身体不适,被迫迟到。为什么要这么羞辱我。”
“立威。”花之初淡淡的,用只有他们两个人听见的声音道。
李峰羞恼,这算立哪门子威?
犯人们有有纪律的开始在李峰周围跑操。步履整齐划一,整个操场上都充满男人的气息和喊号声。
花之初双腿一叠,优雅的翘了个二郎腿。就坐在监狱操场的旁边,摸着李峰的肉棒。
他伸出手,白手套微微粗糙的布料不清不淡的揉摁着,李峰肉棒在白手套的揉捏下,渐渐翘起了头。从圆形孔洞中支起了蘑菇头。

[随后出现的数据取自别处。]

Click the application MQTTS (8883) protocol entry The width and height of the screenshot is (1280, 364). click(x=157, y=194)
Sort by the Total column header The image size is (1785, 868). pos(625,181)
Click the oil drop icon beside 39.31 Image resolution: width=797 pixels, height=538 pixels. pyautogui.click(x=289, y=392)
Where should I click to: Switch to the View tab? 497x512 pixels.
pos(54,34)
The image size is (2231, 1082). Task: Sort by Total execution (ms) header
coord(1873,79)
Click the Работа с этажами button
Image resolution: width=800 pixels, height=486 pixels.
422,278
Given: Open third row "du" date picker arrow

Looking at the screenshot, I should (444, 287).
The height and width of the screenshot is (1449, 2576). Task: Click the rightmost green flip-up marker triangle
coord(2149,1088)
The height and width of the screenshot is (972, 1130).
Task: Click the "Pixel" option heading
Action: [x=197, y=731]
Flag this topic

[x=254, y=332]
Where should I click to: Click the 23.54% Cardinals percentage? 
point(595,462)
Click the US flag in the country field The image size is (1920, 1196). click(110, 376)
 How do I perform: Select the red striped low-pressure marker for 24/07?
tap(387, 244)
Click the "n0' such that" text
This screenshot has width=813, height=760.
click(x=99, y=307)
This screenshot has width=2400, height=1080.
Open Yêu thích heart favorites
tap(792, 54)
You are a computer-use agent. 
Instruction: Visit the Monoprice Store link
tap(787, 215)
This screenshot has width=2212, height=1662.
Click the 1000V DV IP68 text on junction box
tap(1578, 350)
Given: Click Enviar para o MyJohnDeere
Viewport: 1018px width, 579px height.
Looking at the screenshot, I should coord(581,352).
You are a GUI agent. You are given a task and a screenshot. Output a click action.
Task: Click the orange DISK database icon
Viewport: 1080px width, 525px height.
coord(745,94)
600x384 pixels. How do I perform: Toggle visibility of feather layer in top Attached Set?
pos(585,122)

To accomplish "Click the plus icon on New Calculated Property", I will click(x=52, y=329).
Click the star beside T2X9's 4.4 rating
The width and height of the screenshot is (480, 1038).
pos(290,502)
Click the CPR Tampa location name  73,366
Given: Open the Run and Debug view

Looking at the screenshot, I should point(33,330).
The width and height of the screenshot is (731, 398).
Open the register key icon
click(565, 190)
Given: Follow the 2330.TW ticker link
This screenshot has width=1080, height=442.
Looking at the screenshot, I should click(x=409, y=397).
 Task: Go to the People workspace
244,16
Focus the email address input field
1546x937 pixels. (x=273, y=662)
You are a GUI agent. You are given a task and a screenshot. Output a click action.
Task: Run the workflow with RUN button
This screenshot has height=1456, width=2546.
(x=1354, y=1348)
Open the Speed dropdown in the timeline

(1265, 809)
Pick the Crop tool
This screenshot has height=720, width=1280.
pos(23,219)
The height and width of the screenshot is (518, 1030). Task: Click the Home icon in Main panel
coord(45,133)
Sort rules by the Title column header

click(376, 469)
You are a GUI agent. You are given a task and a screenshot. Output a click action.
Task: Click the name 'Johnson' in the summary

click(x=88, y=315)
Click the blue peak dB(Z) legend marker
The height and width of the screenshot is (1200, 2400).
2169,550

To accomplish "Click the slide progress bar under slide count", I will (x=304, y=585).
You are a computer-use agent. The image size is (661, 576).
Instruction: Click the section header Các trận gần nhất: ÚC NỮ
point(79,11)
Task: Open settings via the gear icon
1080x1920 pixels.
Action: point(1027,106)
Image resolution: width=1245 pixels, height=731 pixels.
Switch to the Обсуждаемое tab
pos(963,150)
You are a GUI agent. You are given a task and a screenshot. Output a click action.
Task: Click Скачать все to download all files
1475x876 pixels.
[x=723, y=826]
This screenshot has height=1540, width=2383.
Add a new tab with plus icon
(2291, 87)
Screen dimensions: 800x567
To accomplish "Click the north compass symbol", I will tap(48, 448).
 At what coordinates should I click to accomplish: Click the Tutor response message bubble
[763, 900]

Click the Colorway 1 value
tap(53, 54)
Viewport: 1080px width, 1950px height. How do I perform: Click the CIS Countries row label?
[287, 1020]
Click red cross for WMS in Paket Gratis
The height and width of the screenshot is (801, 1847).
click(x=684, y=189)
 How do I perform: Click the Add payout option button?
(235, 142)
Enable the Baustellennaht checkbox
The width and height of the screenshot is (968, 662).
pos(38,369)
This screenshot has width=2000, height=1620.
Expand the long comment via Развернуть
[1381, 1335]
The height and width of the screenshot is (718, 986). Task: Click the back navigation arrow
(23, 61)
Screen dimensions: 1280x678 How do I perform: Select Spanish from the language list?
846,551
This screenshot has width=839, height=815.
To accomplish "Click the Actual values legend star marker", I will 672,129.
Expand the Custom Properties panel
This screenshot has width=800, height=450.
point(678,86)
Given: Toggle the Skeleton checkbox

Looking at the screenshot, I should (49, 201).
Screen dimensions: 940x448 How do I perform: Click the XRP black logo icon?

花之初漫不经心的玩着,似乎像是小孩子在玩着玩具。如果他不是在众目睽睽之下,穿着狱司长的制服,随手玩不是他的肉棒。这个场面大概会更和谐一点。
李峰受姿势所限,整个人大开着面对天地。近乎竖立却又接近半躺的姿势,让他根本看不到胸口以下的动作。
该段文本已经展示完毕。